Когда Толстой начал допрос, Максим затаил дыхание, надеясь услышать от пленного нечто важное. Сейчас же полковник с шумом выдохнул воздух: «Снова ложная надежда. По всему видно, Редан не кривит душой, и картуз попал к нему через третьи руки. Это означает, что вряд ли удастся проследить весь путь вещицы от цыганского табора до столешницы, на которой она нынче лежит».

Более терпеливый Толстой никакого разочарования не проявил, а спокойно продолжил расспросы:

- Что за мальчишка, как выглядел, куда подевался? Или мне из тебя ответы клещами вытягивать?

- Цыганского племени мальчишка был. Нос длинный, глаза злые, настырный и кусачий как комар. За палец больно тяпнул, – скороговоркой затараторил Редан.

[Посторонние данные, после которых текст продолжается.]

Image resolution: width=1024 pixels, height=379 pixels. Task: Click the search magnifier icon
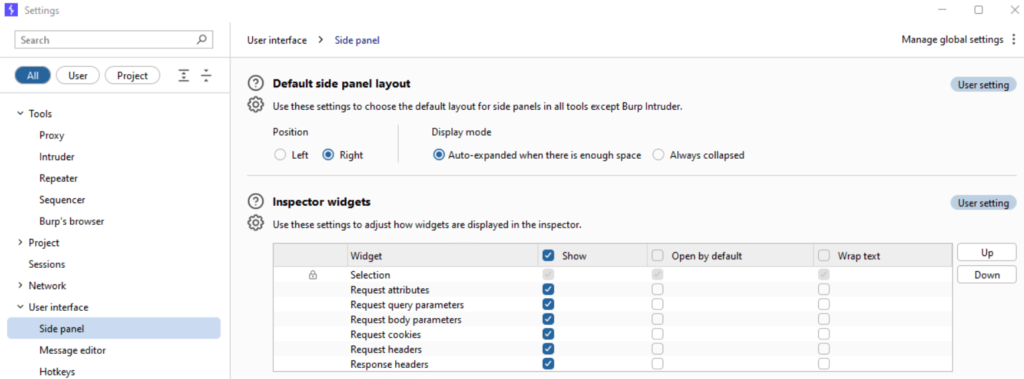pos(202,40)
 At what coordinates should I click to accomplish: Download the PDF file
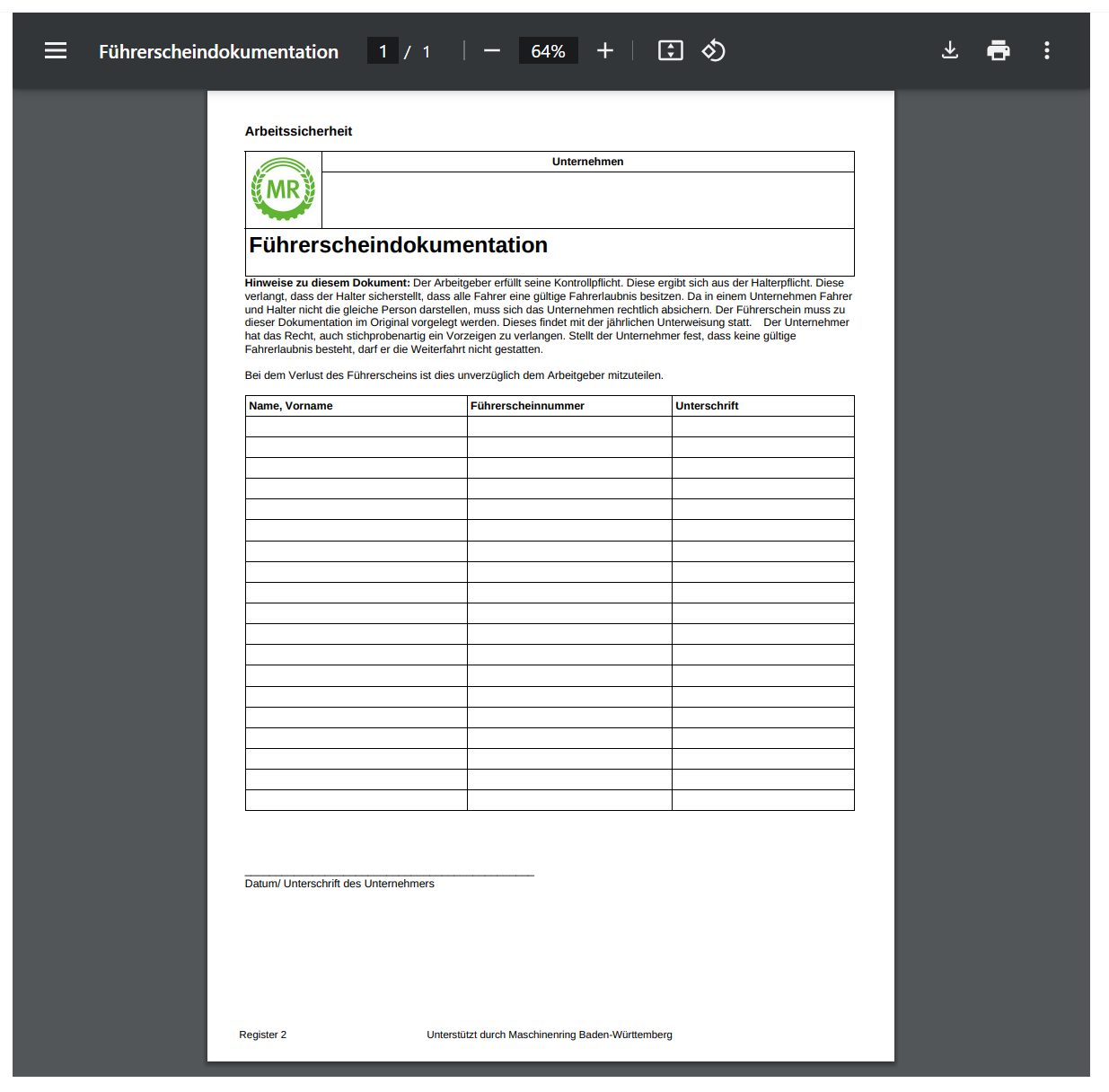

Максим с Фёдором переглянулись: соответствующую описанию особу оба вспомнили сразу же. Ох, и живуча, оказывается, цыганская порода, у каждого, как у кошки – по девять жизней!

- И где сейчас означенный воришка? – спросил Максим.

- Этого уж не знаю: я его выгнал, только картуз себе забрал. А больше у него ничего и не было, – француз потупился, а Максим ясно осознал: врёт как сивый мерин.

С-ш-ш-шмяк! Рядом с внезапно опустевшими ножнами и злополучным картузом на стол упало отрубленное ухо. Редан недоверчиво уставился на него, медленно поднял руку к залитой кровью щеке и, осознав случившееся, тут же стал закатывать глаза.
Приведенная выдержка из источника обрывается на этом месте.